Gouaches
de Marie-Josée Doutres,
plage des Baronnets,
l’Espiguette 2001-2002.
Depuis deux ans, Marie-Josée Doutres, plasticienne et enseignante à
l’Ecole d’Architecture, mène un travail d’observation et de “restitution
picturale” des comportements qu’adoptent les personnes rencontrées sur
les plages de l’Espiguette. Motivée par le désir de peindre en extérieur et
d’avoir son sujet qui vient à elle, l’artiste a pris place sur la jetée 46 de la
plage des Baronnets d’où elle attend, au poste, baigneurs, promeneurs,
pêcheur, “bronzeurs”…, qu’elle croquera ensuite à la gouache sur des
petits formats (10 x 15). Le dos au soleil, Marie-Josée Doutres observe au
fil des heures ses sujets, baignés par la lumière, qui évoluent dans son
angle de vision. Là, elle saisit les attitudes, individuelles ou collectives, la
façon dont les personnes réagissent à la matière ou aux éléments, se préservant
des brûlures du soleil, de la violence des vagues, d’un vent de
sable intempestif… Ainsi, l’artiste observe et traduit en peinture le mouvement
des corps qui s’agitent ou s’abandonnent, entre autres, en raison
des variations météorologiques. Elle rend compte des stratégies déployées
à grand renfort d’équipement pour “survivre” ou augmenter son confort sur la plage des
Baronnets : parasols, paravents, et autres accessoires (tentes et guitounes étant passées de
mode). Poussant le goût de la chronique jusqu’au souci du détail Marie-Josée Doutres interroge
ses modèles et note scrupuleusement leurs remarques “météographiques” dont plusieurs
concernent le vent :
N° 7 vendredi 17-05 - nord ouest fort
Les branches du tamaris bougent, le vent siffla échelle 6-7, repli rapide dans les dunes convoitise,
déception tous les abris sont déjà occupés.

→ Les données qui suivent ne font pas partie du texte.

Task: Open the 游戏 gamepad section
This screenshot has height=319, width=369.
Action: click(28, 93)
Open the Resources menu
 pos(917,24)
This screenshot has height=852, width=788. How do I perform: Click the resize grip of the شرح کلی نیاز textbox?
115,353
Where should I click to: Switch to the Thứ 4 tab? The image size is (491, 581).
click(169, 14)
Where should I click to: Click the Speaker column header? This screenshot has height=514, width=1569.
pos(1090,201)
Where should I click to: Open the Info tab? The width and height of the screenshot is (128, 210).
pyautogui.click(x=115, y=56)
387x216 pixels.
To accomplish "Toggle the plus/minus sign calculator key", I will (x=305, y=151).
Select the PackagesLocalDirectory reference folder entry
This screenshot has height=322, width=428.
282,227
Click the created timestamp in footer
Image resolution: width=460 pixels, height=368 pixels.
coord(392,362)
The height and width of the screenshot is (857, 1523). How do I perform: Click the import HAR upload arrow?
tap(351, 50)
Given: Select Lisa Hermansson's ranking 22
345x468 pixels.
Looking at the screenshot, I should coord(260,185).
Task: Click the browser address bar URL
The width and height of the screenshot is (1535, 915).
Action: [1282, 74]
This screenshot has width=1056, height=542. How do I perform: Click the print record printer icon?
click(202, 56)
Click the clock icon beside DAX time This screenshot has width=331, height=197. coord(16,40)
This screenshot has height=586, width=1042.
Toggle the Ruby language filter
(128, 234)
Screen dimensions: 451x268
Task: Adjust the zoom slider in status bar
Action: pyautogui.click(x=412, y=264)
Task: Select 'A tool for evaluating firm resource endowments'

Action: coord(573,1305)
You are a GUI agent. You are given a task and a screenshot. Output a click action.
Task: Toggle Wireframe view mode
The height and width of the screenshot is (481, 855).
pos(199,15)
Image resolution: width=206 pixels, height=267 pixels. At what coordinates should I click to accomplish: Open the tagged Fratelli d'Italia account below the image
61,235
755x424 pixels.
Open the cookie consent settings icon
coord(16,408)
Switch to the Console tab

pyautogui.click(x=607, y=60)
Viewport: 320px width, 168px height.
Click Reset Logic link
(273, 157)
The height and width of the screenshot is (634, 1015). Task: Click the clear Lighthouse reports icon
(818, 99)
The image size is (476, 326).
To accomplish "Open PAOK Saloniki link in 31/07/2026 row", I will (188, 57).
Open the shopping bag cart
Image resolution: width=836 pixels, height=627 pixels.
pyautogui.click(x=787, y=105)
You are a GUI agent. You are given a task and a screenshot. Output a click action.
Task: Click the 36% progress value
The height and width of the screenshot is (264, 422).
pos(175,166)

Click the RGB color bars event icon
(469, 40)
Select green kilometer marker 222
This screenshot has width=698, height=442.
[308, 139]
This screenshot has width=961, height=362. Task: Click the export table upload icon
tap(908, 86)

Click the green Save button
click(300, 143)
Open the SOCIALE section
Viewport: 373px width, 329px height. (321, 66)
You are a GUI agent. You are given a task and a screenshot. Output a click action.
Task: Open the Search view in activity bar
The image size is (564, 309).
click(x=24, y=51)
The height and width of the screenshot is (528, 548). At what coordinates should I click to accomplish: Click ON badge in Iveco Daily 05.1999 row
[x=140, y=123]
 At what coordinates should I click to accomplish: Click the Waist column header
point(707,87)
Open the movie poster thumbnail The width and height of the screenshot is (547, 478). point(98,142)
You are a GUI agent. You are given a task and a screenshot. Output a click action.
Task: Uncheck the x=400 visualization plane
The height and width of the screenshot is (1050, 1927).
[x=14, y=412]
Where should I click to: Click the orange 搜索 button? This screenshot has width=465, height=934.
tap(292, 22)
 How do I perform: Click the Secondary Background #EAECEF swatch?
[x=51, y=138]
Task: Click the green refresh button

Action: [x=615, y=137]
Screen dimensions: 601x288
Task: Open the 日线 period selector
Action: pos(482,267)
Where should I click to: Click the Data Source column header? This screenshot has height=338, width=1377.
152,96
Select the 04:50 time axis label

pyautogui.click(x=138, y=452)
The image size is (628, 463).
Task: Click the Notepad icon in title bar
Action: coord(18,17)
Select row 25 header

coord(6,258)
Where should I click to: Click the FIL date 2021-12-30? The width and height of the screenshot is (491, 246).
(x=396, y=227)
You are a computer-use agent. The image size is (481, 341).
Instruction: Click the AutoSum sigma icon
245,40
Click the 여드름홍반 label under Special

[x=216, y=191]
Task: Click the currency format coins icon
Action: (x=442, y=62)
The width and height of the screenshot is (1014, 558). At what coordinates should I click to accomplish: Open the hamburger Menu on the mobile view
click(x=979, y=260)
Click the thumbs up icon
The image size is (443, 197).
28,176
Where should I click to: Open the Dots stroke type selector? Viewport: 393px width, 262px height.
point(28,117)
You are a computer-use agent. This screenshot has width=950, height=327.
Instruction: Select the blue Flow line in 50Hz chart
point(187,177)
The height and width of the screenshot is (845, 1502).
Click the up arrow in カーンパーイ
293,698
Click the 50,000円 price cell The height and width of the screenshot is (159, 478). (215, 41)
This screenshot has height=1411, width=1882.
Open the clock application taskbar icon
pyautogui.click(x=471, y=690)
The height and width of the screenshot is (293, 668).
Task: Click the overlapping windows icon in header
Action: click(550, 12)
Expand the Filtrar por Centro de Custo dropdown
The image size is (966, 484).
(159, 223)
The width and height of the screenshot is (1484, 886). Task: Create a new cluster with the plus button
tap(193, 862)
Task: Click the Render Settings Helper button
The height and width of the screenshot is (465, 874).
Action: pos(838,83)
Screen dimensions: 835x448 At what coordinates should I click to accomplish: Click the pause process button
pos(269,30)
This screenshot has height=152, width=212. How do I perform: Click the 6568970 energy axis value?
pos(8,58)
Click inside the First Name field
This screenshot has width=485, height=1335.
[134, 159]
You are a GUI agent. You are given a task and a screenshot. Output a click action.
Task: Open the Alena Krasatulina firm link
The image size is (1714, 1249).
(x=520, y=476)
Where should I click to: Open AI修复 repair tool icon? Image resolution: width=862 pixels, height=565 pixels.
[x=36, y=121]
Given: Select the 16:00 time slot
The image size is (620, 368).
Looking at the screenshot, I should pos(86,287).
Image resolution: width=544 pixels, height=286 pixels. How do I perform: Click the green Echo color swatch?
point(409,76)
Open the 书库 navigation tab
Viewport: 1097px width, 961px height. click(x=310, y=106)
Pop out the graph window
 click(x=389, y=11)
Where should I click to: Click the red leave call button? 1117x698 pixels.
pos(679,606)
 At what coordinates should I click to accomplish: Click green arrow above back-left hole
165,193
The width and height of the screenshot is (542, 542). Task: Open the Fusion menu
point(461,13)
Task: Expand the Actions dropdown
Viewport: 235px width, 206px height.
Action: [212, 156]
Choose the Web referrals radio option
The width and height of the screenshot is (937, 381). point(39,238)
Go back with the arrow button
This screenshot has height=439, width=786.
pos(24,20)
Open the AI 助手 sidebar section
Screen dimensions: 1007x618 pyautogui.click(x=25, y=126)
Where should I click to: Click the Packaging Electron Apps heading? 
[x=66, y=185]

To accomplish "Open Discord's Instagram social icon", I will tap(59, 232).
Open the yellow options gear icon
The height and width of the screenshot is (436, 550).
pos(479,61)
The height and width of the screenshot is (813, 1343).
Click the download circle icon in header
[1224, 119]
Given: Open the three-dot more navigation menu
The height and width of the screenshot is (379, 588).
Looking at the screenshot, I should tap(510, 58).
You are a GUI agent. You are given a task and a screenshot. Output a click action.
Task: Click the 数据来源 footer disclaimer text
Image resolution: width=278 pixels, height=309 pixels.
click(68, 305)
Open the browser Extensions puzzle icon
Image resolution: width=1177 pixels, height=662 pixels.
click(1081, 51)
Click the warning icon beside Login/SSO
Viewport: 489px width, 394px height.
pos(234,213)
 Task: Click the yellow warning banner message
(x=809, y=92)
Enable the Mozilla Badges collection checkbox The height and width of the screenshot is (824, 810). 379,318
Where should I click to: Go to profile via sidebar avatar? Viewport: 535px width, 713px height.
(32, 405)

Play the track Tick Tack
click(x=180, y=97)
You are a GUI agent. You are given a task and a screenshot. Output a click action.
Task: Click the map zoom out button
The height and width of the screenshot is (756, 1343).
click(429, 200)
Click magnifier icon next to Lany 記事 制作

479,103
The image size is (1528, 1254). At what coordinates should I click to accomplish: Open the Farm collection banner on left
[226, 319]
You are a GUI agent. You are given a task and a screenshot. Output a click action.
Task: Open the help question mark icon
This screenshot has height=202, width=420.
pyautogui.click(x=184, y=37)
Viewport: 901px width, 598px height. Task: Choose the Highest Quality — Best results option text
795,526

N° 6 lundi 20-05 - Pentecôte calme plat 30°
Il s’appelle peut-être pentecôte ? calme plat échelle 0, il fume. La fumée s’élève verticalement,
rien ne bouge
N° 9 mardi 25-05 - 13 heures - juste avant la pluie
Le vent a tourné, il soulève le sable, les branches des tamaris s’agitent. L’air est humide.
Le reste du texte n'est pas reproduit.